(PROBLEM TO WORK ON):
Write out, word for word, the part of the MQTT Stream text that opens with the words containing "Relevant log entries" and closes with "the configured directory.".

(PROVIDED TEXT):
Relevant log entries confirm that the MQTT Stream pipeline has been activated.
In the configured directory, Parquet files are generated. Each file typically corresponds to one batch returned from the Ring Queue.
Verification Checklist
MQTT Stream is functioning correctly when:
- MQTT messages are published successfully.
- The Ring Queue reaches its threshold and triggers batch processing.
- Parquet files appear in the configured directory.
Parquet files can be inspected using tools such as:
parquet-tools- Pandas / PyArrow (Python)
- Apache Spark or Flink
Query Historical Data
After data has been persisted, MQTT Stream supports time-range-based historical queries for troubleshooting, replay, and analysis. Queries are performed through the Dashboard and do not affect live MQTT message forwarding.
Query Data in the Dashboard
In the Dashboard, navigate to MQTT Stream and click the Query tab.
Fill in the query fields:
| Field | Description |
|---|---|
| Topic | The topic to query. Required. The / character is not supported. |
| Time Range | Required. Select a start and end time using the date-time picker, or choose a preset: Last 5 minutes, Last 15 minutes, Last 1 hour, Last 24 hours, or Last 7 days. |
| Schema | Optional. Specifies which columns to return as a comma-separated list. Leave empty to return all available columns. Available columns depend on the stream type configured for the topic. |
Click Exact Search to run the query. Results matching the specified topic and time range are displayed in the results area.

(SUPPLIED INFORMATION):
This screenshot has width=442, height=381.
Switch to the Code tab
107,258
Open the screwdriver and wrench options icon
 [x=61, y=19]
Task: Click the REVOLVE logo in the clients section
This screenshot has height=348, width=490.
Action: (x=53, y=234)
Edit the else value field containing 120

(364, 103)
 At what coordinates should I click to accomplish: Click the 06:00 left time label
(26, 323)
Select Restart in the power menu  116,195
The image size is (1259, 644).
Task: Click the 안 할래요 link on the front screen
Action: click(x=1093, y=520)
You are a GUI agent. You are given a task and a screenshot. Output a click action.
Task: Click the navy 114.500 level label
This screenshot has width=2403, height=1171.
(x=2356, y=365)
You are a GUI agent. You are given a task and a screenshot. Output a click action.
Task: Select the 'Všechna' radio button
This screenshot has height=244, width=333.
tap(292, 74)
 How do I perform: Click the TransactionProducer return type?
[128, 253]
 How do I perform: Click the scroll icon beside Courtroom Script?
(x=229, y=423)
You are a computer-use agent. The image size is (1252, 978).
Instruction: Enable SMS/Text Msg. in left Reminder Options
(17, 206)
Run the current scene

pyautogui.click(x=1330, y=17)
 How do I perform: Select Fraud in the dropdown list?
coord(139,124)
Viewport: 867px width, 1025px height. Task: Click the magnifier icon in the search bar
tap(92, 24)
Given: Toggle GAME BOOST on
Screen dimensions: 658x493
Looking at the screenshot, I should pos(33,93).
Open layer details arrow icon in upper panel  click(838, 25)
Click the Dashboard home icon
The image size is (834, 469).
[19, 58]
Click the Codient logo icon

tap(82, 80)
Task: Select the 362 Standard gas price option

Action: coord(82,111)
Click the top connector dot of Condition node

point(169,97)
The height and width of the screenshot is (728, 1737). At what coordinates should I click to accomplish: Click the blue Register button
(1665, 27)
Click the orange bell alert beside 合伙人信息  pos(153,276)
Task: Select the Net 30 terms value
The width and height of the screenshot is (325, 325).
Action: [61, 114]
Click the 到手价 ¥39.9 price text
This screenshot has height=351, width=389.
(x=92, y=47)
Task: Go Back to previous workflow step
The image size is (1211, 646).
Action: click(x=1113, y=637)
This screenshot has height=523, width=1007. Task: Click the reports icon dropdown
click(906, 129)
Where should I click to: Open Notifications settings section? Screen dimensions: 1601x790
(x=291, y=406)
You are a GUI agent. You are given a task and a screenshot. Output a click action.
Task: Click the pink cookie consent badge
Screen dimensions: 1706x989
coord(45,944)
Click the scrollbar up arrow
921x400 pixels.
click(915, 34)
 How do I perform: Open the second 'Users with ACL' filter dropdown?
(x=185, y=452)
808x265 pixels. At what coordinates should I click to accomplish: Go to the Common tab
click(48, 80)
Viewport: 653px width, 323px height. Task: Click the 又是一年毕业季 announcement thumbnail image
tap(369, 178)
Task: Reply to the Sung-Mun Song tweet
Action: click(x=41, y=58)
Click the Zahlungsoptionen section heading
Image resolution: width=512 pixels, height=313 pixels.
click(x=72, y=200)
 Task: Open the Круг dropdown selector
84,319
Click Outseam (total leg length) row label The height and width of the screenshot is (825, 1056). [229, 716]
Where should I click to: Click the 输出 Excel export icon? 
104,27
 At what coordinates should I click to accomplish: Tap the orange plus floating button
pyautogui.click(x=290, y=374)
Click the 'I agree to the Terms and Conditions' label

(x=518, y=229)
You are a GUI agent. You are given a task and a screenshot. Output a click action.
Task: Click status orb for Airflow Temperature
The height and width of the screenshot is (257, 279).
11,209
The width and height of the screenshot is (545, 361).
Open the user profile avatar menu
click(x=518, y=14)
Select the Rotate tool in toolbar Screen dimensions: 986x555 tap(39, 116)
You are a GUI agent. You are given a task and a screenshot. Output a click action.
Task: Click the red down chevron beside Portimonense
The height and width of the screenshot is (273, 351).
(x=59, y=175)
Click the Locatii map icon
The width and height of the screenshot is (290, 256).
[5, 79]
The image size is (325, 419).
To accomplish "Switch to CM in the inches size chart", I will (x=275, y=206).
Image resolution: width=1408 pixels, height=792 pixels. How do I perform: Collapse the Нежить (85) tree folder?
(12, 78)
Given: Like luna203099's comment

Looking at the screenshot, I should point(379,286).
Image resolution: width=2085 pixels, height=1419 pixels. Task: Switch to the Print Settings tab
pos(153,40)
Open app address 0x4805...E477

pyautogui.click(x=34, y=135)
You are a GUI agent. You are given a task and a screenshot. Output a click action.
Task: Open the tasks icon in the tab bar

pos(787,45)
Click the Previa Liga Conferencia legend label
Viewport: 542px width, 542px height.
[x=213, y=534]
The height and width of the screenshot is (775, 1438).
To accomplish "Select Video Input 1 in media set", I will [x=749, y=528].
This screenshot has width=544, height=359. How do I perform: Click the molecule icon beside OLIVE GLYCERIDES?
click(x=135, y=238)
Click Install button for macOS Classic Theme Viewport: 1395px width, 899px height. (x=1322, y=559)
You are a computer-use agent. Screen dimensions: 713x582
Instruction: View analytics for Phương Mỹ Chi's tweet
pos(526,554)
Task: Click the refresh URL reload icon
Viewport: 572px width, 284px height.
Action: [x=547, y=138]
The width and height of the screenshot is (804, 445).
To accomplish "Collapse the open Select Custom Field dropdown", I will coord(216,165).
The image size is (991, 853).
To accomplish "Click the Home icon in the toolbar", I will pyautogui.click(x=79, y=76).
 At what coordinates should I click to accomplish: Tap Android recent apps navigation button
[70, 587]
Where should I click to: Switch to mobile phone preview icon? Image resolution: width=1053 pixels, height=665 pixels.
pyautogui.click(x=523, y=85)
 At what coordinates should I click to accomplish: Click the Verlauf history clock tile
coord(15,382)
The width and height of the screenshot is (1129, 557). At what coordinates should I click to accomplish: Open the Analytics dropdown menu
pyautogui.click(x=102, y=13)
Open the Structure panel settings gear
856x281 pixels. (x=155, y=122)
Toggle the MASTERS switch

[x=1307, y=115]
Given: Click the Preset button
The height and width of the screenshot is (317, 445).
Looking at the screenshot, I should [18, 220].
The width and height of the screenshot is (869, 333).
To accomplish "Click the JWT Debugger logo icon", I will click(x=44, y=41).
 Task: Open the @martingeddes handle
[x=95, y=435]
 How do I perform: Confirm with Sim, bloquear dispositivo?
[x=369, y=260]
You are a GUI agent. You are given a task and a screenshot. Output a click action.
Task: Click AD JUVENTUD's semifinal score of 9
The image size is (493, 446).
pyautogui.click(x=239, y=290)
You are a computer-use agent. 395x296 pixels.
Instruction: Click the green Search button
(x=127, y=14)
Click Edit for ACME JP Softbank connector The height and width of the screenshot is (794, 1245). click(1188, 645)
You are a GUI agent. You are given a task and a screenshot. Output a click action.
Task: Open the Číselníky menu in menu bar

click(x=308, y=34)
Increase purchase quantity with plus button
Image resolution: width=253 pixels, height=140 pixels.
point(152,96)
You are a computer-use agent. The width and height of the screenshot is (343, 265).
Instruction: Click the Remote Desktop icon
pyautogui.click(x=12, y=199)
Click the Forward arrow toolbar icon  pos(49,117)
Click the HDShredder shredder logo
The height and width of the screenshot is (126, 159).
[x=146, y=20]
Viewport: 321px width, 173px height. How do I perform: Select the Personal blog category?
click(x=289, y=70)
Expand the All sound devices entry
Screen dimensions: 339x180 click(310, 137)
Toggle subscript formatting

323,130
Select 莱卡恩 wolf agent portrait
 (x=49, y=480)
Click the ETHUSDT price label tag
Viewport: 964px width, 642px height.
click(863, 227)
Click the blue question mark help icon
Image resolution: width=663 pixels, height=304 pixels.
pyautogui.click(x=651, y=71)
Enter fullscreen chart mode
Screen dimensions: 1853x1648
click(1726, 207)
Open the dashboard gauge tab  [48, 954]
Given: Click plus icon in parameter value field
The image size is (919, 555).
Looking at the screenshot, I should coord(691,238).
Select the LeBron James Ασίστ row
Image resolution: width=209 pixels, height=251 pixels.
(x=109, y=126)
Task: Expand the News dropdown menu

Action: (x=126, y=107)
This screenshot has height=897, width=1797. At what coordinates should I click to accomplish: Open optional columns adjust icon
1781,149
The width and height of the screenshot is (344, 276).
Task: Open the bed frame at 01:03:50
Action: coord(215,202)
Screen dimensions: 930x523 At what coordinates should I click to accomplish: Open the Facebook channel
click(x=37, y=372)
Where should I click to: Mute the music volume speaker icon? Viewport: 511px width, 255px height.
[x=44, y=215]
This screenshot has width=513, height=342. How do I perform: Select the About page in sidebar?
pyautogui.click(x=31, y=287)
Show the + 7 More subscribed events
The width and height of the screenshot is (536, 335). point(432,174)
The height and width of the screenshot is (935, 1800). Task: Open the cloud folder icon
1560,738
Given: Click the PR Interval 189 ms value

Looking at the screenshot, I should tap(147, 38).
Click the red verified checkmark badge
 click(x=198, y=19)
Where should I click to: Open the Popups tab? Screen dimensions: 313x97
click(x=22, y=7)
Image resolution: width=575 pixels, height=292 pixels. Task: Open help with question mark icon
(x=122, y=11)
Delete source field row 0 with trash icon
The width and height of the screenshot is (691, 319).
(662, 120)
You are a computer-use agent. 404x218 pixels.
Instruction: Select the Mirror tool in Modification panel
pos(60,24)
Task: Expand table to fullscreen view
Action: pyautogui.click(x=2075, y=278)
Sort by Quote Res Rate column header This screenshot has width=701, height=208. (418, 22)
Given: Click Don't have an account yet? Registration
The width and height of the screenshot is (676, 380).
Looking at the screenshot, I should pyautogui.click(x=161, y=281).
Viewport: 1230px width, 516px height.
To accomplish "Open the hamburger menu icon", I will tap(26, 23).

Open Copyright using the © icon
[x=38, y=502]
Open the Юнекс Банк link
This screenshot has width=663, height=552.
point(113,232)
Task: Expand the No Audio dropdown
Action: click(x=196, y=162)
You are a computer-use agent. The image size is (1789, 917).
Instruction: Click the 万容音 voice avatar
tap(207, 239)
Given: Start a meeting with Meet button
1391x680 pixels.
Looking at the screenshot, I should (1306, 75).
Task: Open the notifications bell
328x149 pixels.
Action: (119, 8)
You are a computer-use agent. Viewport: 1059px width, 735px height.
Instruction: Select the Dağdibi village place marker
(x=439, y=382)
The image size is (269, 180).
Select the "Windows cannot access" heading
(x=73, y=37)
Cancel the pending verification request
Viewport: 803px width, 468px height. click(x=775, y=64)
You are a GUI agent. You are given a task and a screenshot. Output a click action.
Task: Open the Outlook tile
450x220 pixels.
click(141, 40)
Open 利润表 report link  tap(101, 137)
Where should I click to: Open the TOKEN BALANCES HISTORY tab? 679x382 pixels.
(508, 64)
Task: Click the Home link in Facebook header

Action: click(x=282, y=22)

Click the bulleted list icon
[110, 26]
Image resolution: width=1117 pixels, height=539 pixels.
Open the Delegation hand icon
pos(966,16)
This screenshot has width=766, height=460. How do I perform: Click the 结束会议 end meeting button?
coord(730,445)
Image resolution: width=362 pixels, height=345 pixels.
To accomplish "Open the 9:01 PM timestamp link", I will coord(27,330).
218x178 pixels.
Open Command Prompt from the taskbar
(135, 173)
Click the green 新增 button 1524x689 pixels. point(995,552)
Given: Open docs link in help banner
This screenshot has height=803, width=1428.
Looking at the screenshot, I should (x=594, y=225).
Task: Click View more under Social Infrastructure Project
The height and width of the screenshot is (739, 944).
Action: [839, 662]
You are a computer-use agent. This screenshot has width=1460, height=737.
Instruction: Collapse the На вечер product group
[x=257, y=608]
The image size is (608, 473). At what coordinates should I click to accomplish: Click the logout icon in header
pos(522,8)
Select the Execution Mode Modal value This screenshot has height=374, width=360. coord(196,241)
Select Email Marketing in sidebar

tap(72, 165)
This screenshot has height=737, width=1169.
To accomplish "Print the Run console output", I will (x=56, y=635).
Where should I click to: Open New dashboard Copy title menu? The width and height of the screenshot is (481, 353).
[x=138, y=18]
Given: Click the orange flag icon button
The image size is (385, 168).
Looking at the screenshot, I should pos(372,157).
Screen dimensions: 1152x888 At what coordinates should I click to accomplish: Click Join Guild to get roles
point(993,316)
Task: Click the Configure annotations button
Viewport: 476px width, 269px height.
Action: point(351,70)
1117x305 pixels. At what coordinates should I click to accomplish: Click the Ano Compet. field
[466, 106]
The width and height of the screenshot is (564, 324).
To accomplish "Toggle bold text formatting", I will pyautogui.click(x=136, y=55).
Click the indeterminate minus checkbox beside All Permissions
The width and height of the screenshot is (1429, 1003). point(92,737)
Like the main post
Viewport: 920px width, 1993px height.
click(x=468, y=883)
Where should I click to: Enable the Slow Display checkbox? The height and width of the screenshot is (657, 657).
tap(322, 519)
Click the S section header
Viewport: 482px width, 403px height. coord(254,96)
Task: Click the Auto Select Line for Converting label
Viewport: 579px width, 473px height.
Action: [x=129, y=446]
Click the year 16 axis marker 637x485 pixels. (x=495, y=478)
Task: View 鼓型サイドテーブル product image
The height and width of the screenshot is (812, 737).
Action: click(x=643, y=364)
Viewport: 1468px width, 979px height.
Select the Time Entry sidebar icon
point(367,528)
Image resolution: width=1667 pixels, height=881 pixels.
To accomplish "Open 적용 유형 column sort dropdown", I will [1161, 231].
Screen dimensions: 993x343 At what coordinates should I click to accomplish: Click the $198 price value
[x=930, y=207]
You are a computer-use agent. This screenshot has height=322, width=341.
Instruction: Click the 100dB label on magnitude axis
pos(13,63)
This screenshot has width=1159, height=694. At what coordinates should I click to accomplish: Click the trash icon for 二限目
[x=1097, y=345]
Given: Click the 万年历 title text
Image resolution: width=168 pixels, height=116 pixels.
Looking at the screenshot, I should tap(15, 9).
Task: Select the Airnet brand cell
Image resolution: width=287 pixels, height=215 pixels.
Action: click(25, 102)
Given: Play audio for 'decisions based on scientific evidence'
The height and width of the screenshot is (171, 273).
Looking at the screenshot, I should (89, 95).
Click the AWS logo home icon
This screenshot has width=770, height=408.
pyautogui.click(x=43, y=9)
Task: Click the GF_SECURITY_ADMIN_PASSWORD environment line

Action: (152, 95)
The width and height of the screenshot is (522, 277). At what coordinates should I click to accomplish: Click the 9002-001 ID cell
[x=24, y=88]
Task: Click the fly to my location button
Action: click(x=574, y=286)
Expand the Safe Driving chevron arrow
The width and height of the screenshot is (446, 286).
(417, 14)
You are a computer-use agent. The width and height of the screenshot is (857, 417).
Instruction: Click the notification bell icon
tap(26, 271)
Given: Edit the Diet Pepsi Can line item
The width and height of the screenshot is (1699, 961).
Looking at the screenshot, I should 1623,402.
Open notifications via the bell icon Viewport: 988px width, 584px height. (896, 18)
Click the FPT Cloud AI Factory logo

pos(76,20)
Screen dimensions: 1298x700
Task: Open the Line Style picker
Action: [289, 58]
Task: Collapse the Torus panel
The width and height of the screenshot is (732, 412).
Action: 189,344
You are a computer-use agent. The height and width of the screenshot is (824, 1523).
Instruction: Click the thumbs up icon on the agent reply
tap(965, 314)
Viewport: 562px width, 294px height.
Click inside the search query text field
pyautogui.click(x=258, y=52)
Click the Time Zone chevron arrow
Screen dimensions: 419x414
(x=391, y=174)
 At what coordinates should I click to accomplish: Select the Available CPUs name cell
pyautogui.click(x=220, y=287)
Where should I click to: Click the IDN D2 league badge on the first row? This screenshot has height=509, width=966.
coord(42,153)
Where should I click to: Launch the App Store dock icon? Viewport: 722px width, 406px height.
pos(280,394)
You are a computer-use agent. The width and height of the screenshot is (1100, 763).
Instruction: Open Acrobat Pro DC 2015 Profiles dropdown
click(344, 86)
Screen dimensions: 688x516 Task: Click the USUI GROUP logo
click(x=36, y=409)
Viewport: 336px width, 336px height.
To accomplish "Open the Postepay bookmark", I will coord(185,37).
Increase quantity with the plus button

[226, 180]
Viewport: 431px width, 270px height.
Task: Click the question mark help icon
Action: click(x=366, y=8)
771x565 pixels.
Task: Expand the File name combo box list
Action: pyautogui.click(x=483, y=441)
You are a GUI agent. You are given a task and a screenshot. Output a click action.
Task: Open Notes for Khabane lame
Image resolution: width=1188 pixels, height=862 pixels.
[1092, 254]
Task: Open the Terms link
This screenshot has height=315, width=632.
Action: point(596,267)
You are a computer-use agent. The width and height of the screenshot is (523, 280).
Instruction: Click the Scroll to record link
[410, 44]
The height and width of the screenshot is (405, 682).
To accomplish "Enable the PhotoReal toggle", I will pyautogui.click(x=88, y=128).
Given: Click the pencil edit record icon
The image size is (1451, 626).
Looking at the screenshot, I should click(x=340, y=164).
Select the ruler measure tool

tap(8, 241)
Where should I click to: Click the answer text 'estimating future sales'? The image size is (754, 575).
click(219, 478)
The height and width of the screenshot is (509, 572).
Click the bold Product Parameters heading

(WORKED ANSWER):
Relevant log entries confirm that the MQTT Stream pipeline has been activated.
In the configured directory, Parquet files are generated. Each file typically corresponds to one batch returned from the Ring Queue.
Verification Checklist
MQTT Stream is functioning correctly when:
- MQTT messages are published successfully.
- The Ring Queue reaches its threshold and triggers batch processing.
- Parquet files appear in the configured directory.